Paul Alper writes:
The following involves Novartis so it may be of interest to you. This Washington Post article headline says:
Extending anti-estrogen therapy to 10 years reduces breast-cancer recurrence, new cancers
However, women who were treated with the drug for a total 10 years didn’t live longer than those who were given a placebo in the study. Goss said at a news briefing on Sunday that he’s confident a survival benefit will emerge in the data in coming years.
Consequently, is this an instance of a surrogate criterion? That is, recurrence was reduced via the treatment but the end point of death is the same. Further, despite detailed numbers for disease-free survival,
Looked at another way, 95 percent of the women in the letrozole group experienced disease-free survival for five years, compared with 91 percent in the placebo group.
The possible harms of treatment have no numbers, only vague comparisons:
Letrozole has side effects, and the women who took it for a prolonged period as part of the study suffered more bone pain, fractures and the onset of osteoporosis compared with the women who didn’t get the drug.
This from Sharon Begley:
Older women who took drugs called aromatase inhibitors for 10 years rather than the usual five had a lower risk of their breast cancer returning.

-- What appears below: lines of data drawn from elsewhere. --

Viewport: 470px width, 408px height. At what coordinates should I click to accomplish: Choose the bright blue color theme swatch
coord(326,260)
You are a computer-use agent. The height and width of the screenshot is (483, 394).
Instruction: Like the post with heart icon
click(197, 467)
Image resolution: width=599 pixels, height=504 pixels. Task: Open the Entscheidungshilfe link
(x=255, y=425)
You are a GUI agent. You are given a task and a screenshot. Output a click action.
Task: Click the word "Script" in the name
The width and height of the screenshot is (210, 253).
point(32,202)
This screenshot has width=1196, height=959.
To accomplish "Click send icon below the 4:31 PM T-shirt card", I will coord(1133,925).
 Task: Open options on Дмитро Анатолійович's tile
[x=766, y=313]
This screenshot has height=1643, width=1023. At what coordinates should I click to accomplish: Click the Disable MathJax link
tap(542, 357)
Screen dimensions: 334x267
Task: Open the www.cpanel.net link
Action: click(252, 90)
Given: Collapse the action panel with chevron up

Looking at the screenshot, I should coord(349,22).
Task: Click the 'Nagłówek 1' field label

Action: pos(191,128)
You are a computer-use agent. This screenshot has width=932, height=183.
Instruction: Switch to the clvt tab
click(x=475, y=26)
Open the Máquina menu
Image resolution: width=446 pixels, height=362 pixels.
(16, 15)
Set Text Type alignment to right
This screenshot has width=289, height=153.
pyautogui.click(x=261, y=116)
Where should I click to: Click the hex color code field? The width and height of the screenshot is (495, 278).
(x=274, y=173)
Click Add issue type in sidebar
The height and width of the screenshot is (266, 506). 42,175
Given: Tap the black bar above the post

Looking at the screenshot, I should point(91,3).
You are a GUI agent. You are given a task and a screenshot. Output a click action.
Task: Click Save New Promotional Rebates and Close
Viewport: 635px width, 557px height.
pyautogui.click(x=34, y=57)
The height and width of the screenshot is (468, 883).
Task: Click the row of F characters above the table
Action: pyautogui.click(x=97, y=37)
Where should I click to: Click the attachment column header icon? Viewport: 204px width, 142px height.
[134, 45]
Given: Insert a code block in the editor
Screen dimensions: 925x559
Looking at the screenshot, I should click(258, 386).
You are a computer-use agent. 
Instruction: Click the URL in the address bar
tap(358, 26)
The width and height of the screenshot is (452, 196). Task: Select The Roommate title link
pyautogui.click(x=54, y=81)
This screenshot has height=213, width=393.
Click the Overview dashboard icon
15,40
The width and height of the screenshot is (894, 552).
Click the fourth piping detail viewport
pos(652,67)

The study, which was also published Sunday in the New England Journal of Medicine, was partially funded by Novartis, which sells letrozole — the aromatase inhibitor used in the trial — as the branded drug Femara. Several of the authors have received speaking fees or consulting payments from Novartis, AstraZeneca (which makes letrozole), and Pfizer (maker of the aromatase inhibitor exemestane).
I know nothing at all about any of this but I decided to post because I receive consulting payments from Novartis (and have also been paid by Pfizer).